=== Problem to solve ===
Rewrite the lines from the line with "Where should I" to the line with "[x=1253, y=876]", changing "Toggle" to "Switch" and leaving everything else the same.

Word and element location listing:

+-------+

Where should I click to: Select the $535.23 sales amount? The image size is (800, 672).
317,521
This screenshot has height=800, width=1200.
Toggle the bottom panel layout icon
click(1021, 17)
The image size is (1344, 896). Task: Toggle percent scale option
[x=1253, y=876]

+-------+

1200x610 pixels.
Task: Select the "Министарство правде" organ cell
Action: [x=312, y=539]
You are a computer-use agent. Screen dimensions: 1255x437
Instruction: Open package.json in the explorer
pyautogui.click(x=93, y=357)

+-------+

=== Completed exercise ===
Where should I click to: Select the $535.23 sales amount? The image size is (800, 672).
317,521
This screenshot has height=800, width=1200.
Switch the bottom panel layout icon
click(1021, 17)
The image size is (1344, 896). Task: Switch percent scale option
[x=1253, y=876]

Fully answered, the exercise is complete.